Her hand moved up, found my shoulder, and then her fingers dug into the seam of my jacket like she was trying to hold on during a crash. I let her, because it felt right, and because there was nothing else in the world that made sense just then. I slid my arm around her, slow, not wanting to startle. Her whole body stiffened, then relaxed into the shape of me.

We stayed like that, breathing. The air in the house was thin and mineral, and her hair smelled faintly of burned solder and pine. She shifted again, the arc of her movement deliberate. Her face turned up to mine, and the moonlight caught the edge of her glasses, a cold gleam.

She squinted, trying to focus. “I can’t see you,” she said, almost shy.

“Want me to fix that?” I asked, and she nodded.

I reached up, careful, and slid her glasses off. The frames clicked as I folded them, the sound sharp and small in the dark. Her eyes, unshielded, were something else—large, dark, rimmed with circles that spoke of sleeplessness and too many hours at the screen. She blinked, uncertain, and I found myself grinning.

“You’re beautiful,” I said, low and rough.

She made a sound I’d never heard before—a tiny, uncertain whimper, like a modem catching sync. Her hand tightened in my shirt, and the next thing I knew, her lips were on mine.

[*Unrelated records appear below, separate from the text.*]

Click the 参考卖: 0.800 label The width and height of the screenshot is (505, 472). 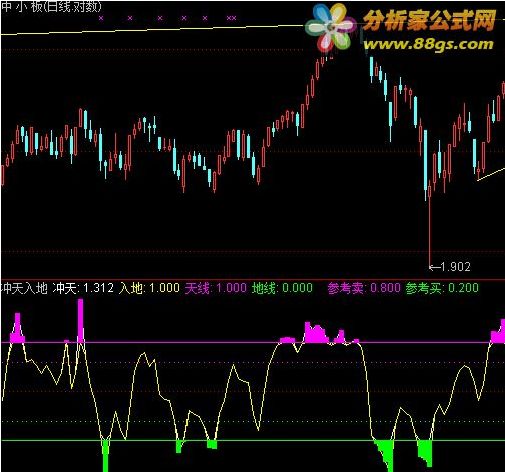(x=364, y=288)
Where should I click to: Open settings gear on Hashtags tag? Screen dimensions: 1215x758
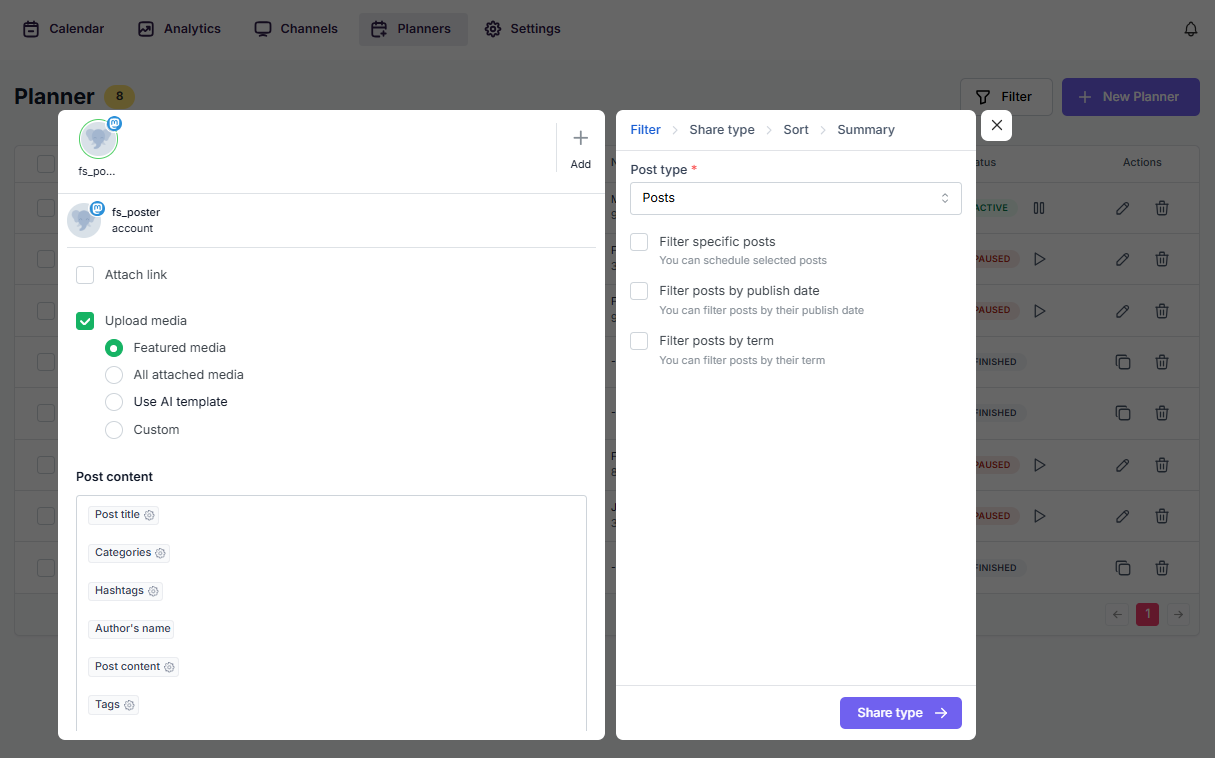pos(153,591)
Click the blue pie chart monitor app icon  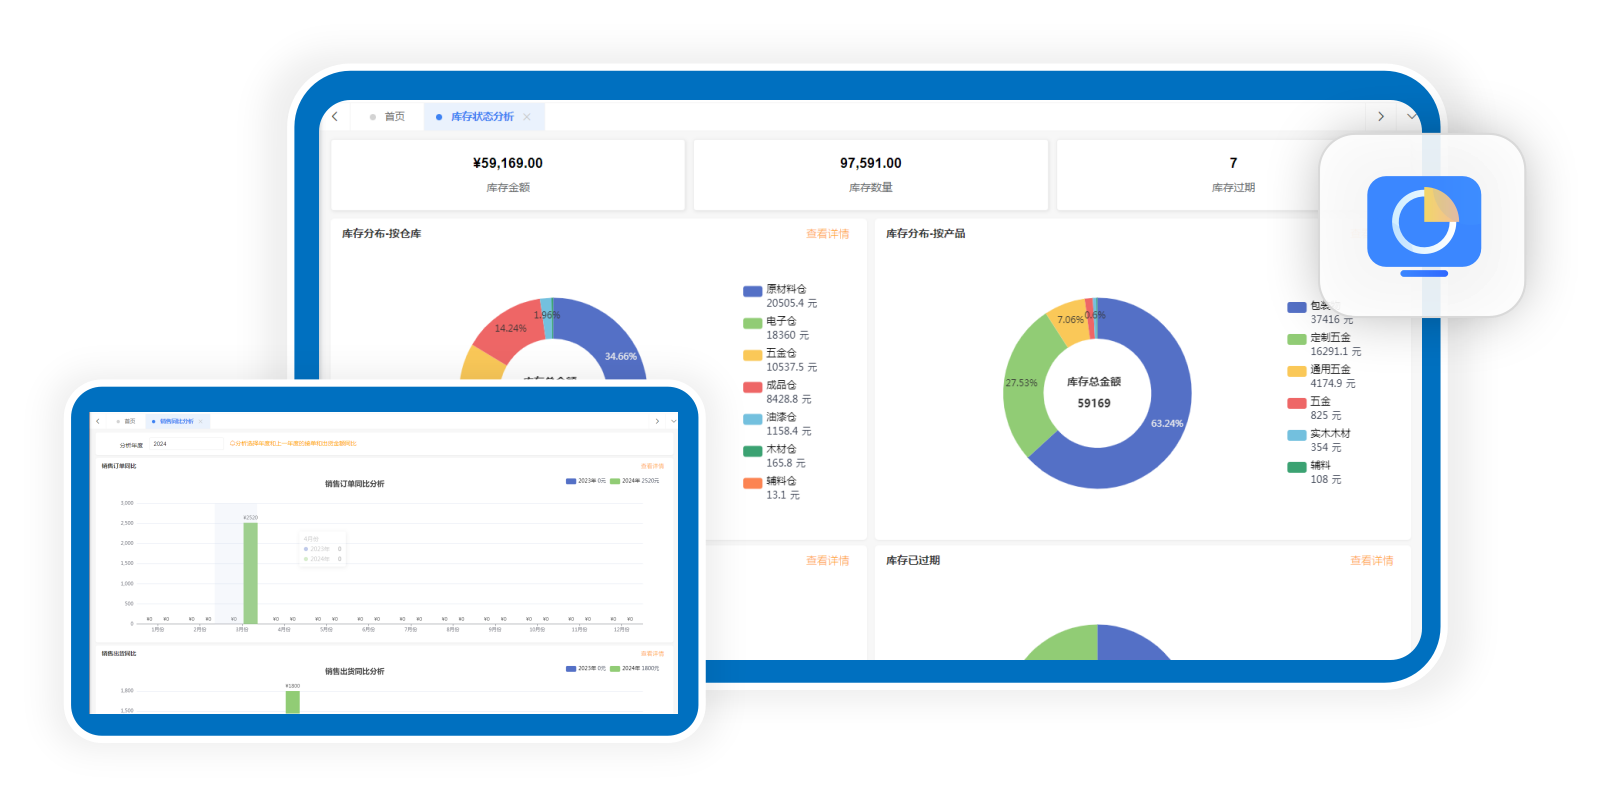pyautogui.click(x=1423, y=225)
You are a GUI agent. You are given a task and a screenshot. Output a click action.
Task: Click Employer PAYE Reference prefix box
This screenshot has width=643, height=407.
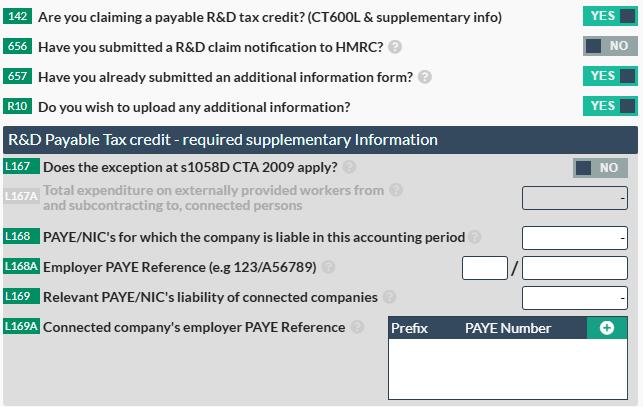(485, 268)

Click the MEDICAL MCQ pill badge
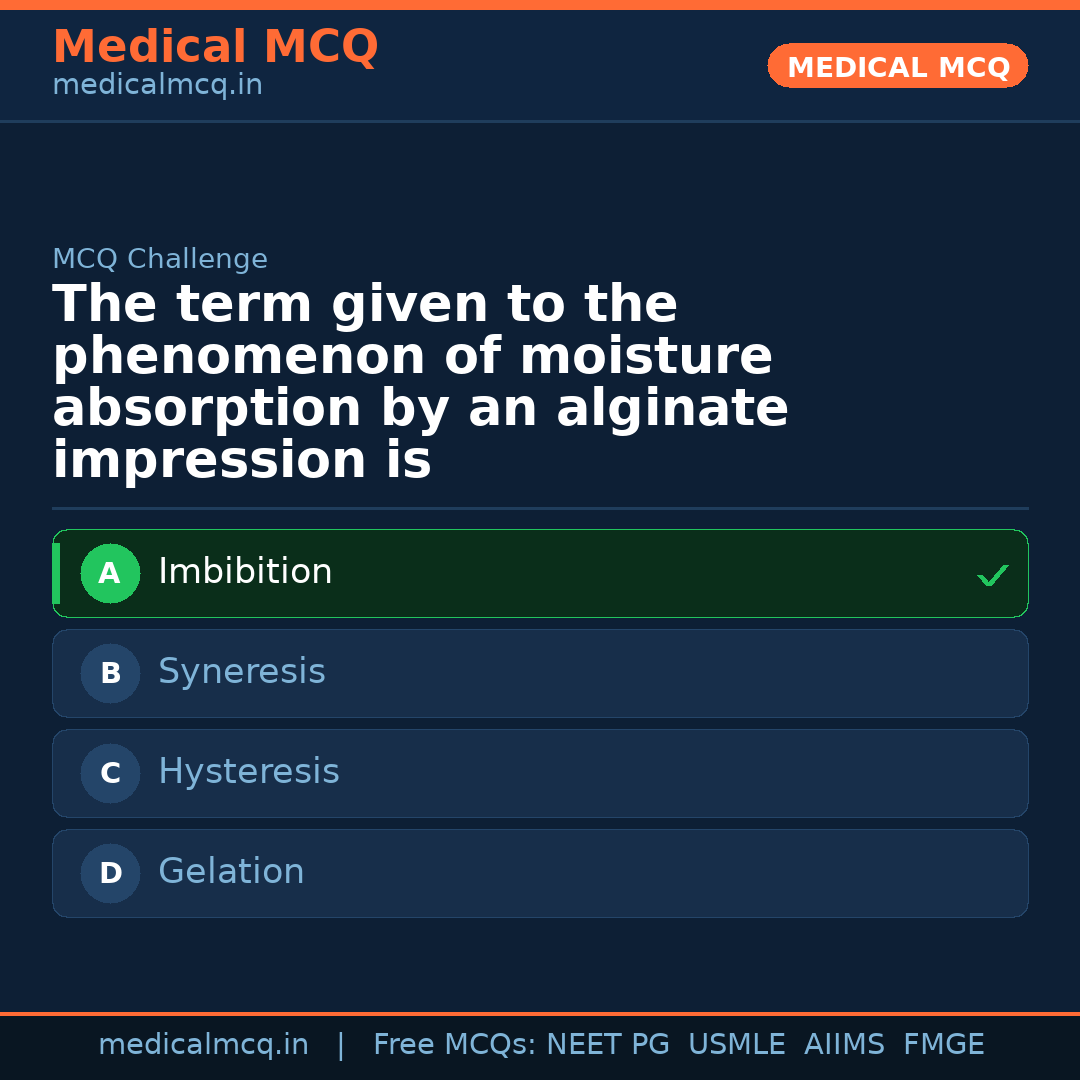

It was awkward at first—she led with too much teeth, not enough strategy, but she corrected fast. I let her push and then pulled back, letting her find the rhythm. She tasted like cheap vodka and anxiety, and I couldn’t get enough. My hand found her jaw, fingers tracing the line of her neck, and her whole body shivered.

She gasped when I broke the kiss. “Sorry,” she blurted, but her eyes said she wasn’t.

I shook my head. “Don’t be.”

She smiled, barely, then kissed me again, slower this time. I matched her pace, and for a second, the world was only breath and contact and the low pulse of hunger building under my skin.